A brave, new world for the sport as it demanded accountability from its practitioners. But wait, here we have Sepp Blatter fingered in a cover up that saw millions of dollars funneled in bribes to his predecessor Joao Havelange and his son in law, Ricardo Teixeira, a FIFA executive, in exchange for awarding marketing and TV rights to ISL for the 2002 and 2006 World Cup and he admonishes those who say he needs to step down. No, he won't step down.
Blatter willingly participated in these transactions through guilt by association. He has been identified as P1, the hitherto unnamed FIFA official who knew Havelange had received a 1m Swiss franc payment from ISL, which went bankrupt in 2001.
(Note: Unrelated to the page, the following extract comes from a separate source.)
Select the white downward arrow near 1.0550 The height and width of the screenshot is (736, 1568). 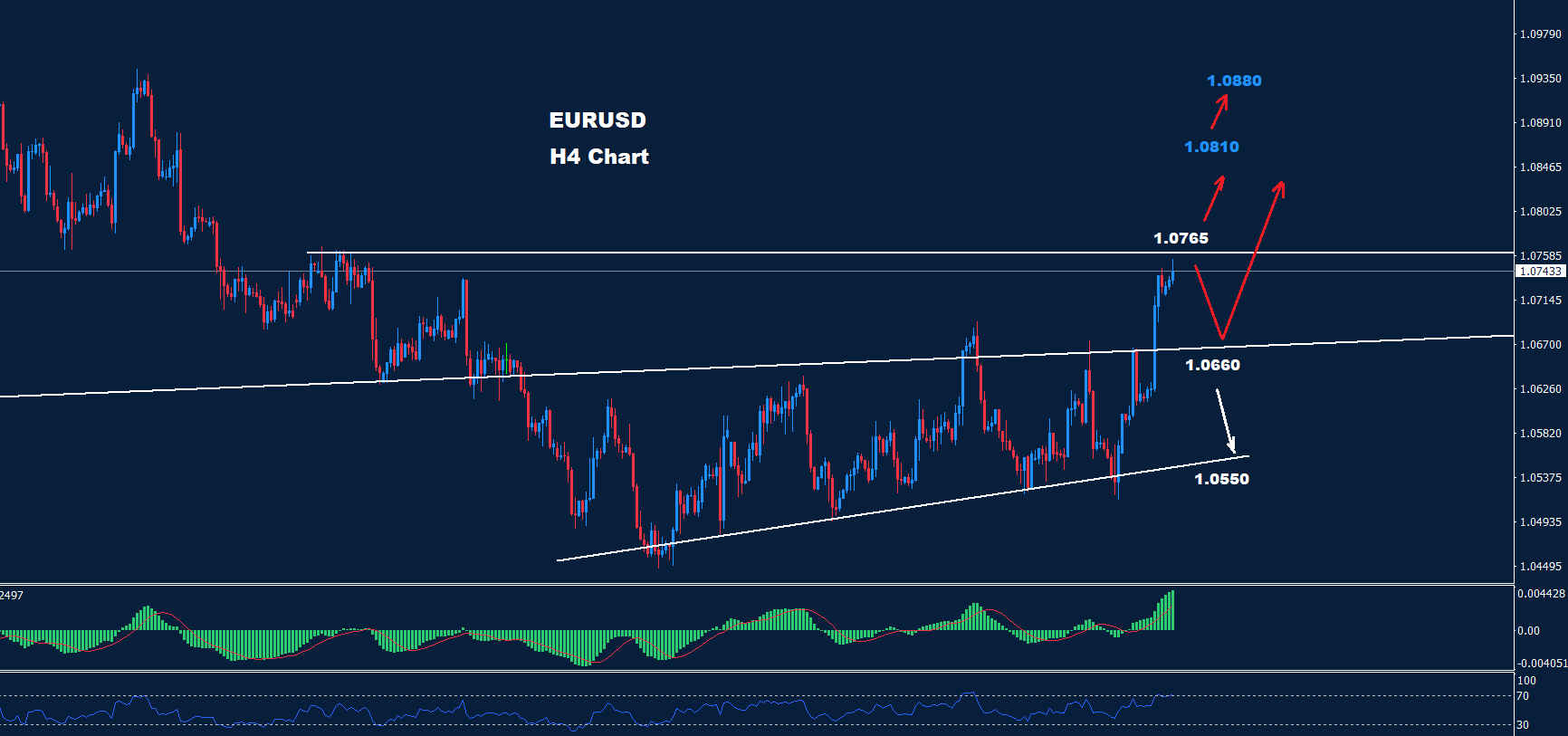click(x=1225, y=420)
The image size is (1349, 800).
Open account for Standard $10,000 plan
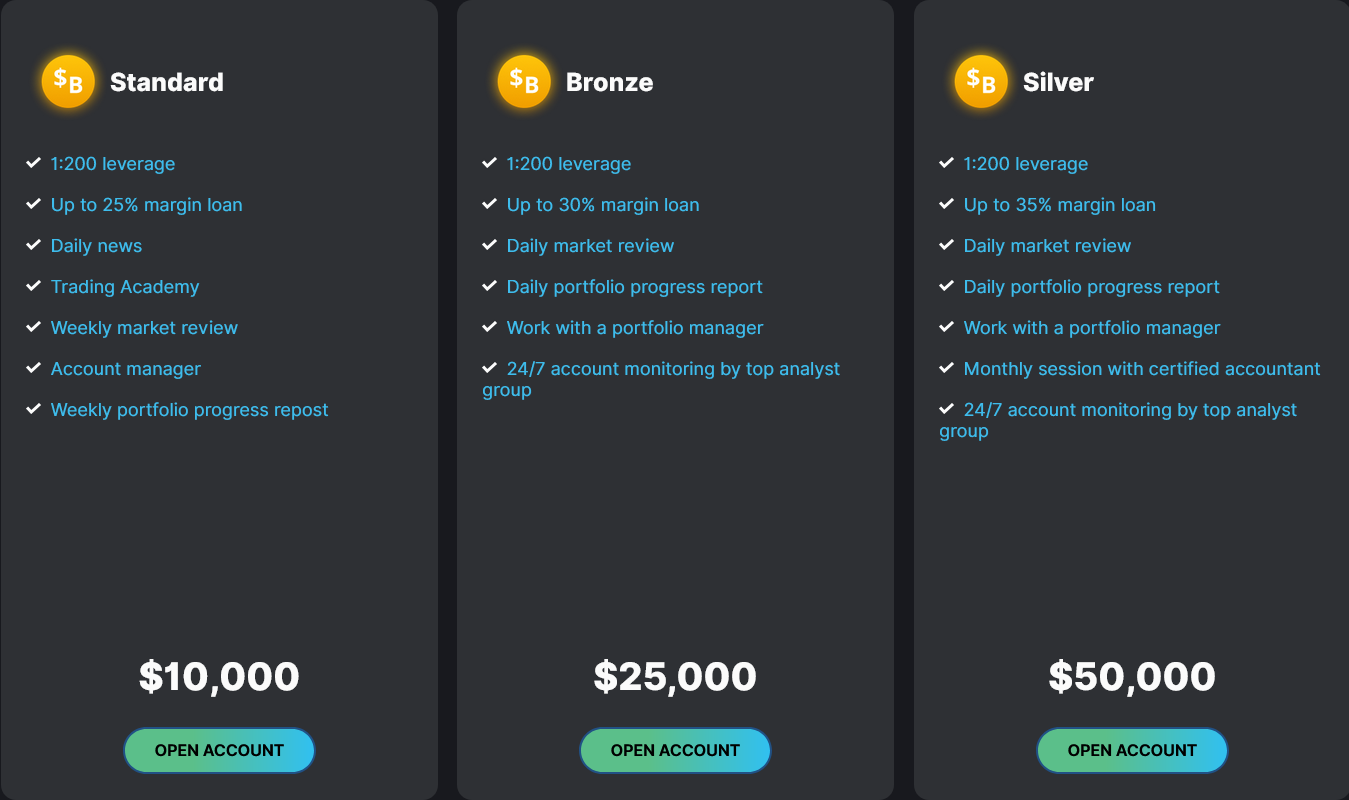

The FIFA president did nothing because as he says under Swiss law at that time, these payments were perfectly legal. In 2002, the government finally clamped down on these "commissions" calling them what they are, bribes, but in eight years from 1992 and 2001, the two men received almost 41m in Swiss francs. As prosecutors moved quickly thereafter, FIFA went on the offensive, urging the case be dropped and forced settlements by having Havelange and Teixeira repay a pittance from those millions. All of this came to light in the special prosecutors report which sheds light on FIFA's baldfaced cover up.
The man governing the sport, who ran on reforming FIFA; is outed as the principal figure in aiding and abetting one of sports most shameful scandals, then basically thumbs his nose at the world. Blatter barely wears a codpiece now but he still shouts rules are for fools. In the real world, there are consequences as we have seen in the past few hours, but he has made a science of mocking them.